Le travail est déjà mené à bon terme, car l’éditrice a pu présenter sa publication, Avantures du sieur Claude Le Beau, avocat en parlement. Voyage curieux et nouveau parmi les Sauvages de l’Amérique septentrionale, au Salon du livre de Montréal en novembre 2011.

 

 

L’édition de la Nouvelle-France en images

L’auteur du sixième chapitre, François-Marc Gagnon, présente quant à lui une expérience originale vécue dans le cadre de l’édition de deux documents préparés vers 1675, le Codex canadensis (le cas de l’ornithologie est retenu par l’auteur) et l’Histoire naturelle des Indes occidentales. Placé en présence de similitudes et de légères différences de contenu dans ces deux documents, il doit d’abord décider de la paternité des travaux, un auteur, Louis Nicolas, ou deux auteurs différents.

L’éditeur se laisse d’abord guider par des renvois qui suggèrent un lien entre le Codex et l’Histoire naturelle et qui dévoilent des corrélations donnant à penser à un auteur unique, Louis Nicolas. Pour pousser plus loin la démonstration, François-Marc Gagnon nous ramène à la période au cours de laquelle Louis Nicolas écrit son histoire et dessine les oiseaux qu’il observe. Au 17e siècle, c’est le dessin qui compte, non la couleur. Le dessin vise à donner une idée générale de l’animal, à évoquer ses caractéristiques plutôt que d’en reproduire exactement la forme et la couleur, tel qu’il se présente dans la réalité.
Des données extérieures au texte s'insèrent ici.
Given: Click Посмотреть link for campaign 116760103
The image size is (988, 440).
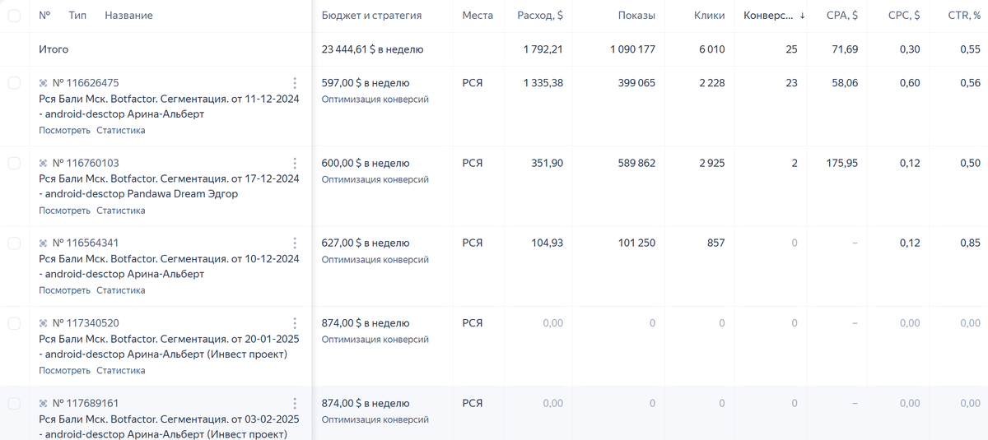Looking at the screenshot, I should click(64, 211).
Nulle surprise que la concordance ne puisse être établie complètement entre l’image et le texte de l’Histoire naturelle Dans ce cas-ci, la personne intéressée à l’ornithologie est invitée à approfondir ses connaissances par la lecture de l’Histoire naturelle.

Le projet de François-Marc Gagnon est maintenant complété et la publication vient tout juste d’être lancée aux Presses des universités McGill-Queen’s sous le titre Le Codex canadensis et les écrits de Louis Nicolas. Édité avec une introduction par François-Marc Gagnon, texte établi en français moderne par Réal Ouellet et traduit en anglais par Nancy Senior, Presses des universités McGill-Queen’s, 2011, 550 p.

 

 

Un ouvrage à lire et à relire

Éditer la Nouvelle-France se signale par plus d’un intérêt. C’est d’abord le partage d’un savoir fondé sur l’expérience acquise par des spécialistes de l’édition des textes de la Nouvelle-France. C’est aussi un excellent rappel de la richesse du contenu de ces écrits pour enrichir la mémoire franco-québécoise sur le contexte et sur l’aventure partagée elle-même des Français et des Canadiens aux 17e et 18e siècles.